▶ **WHAT THE TASK REQUIRES**
If a line in the data has the string "yellow", please show it.

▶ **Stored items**
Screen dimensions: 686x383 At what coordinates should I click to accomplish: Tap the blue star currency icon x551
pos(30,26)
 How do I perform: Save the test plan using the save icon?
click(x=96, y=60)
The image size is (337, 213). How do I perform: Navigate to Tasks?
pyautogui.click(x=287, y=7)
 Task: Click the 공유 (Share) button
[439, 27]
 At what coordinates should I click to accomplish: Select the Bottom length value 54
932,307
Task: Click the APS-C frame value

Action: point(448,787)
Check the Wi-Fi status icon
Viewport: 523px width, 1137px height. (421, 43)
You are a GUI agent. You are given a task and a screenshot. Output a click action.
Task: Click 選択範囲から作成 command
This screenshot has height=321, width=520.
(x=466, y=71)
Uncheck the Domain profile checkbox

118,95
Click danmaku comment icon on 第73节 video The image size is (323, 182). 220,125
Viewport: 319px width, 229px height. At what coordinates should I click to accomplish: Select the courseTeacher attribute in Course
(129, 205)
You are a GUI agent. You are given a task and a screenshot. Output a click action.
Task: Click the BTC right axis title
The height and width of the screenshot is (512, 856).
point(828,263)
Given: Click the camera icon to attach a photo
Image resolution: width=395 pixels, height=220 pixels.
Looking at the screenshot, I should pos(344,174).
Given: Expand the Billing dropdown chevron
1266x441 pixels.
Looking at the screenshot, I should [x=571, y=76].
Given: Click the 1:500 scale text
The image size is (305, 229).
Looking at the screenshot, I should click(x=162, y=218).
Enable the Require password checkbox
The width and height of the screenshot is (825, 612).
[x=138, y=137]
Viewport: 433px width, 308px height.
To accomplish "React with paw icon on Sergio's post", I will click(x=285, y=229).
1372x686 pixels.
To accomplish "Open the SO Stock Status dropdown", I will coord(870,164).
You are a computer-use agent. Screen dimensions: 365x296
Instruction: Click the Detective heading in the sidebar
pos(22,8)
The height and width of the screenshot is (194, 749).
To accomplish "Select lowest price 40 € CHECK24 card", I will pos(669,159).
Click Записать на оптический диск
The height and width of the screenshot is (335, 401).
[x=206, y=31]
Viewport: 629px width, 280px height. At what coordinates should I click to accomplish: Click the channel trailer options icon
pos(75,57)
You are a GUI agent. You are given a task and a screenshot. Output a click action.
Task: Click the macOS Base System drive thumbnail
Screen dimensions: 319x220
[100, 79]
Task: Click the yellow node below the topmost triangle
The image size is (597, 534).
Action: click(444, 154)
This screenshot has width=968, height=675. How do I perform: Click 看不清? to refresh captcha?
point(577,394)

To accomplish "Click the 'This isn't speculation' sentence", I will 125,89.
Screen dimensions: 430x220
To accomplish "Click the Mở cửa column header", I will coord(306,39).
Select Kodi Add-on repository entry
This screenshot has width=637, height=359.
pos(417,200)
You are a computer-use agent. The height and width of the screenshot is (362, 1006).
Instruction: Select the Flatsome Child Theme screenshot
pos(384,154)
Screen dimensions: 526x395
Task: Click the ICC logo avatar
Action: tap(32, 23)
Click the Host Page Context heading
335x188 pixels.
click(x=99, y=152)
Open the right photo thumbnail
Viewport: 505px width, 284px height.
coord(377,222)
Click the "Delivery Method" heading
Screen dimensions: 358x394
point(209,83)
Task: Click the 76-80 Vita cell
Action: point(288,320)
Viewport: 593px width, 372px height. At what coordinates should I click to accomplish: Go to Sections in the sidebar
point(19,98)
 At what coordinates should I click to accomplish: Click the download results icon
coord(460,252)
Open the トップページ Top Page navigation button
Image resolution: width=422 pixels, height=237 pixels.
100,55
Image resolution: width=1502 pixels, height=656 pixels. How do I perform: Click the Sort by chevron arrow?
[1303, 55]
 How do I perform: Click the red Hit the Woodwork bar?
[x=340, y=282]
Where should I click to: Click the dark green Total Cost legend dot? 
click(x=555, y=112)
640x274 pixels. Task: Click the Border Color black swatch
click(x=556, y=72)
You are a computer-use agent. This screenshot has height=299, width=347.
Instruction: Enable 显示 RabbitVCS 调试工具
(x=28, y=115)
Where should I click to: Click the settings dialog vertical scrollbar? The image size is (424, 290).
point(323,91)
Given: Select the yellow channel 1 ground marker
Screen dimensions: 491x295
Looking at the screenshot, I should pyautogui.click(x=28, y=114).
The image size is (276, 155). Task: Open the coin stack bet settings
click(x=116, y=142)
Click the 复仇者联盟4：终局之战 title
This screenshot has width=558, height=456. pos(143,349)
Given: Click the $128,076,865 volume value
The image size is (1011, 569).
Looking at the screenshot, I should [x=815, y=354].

▶ **RESULT**
Task: Click the yellow node below the topmost triangle
Given: Select the yellow channel 1 ground marker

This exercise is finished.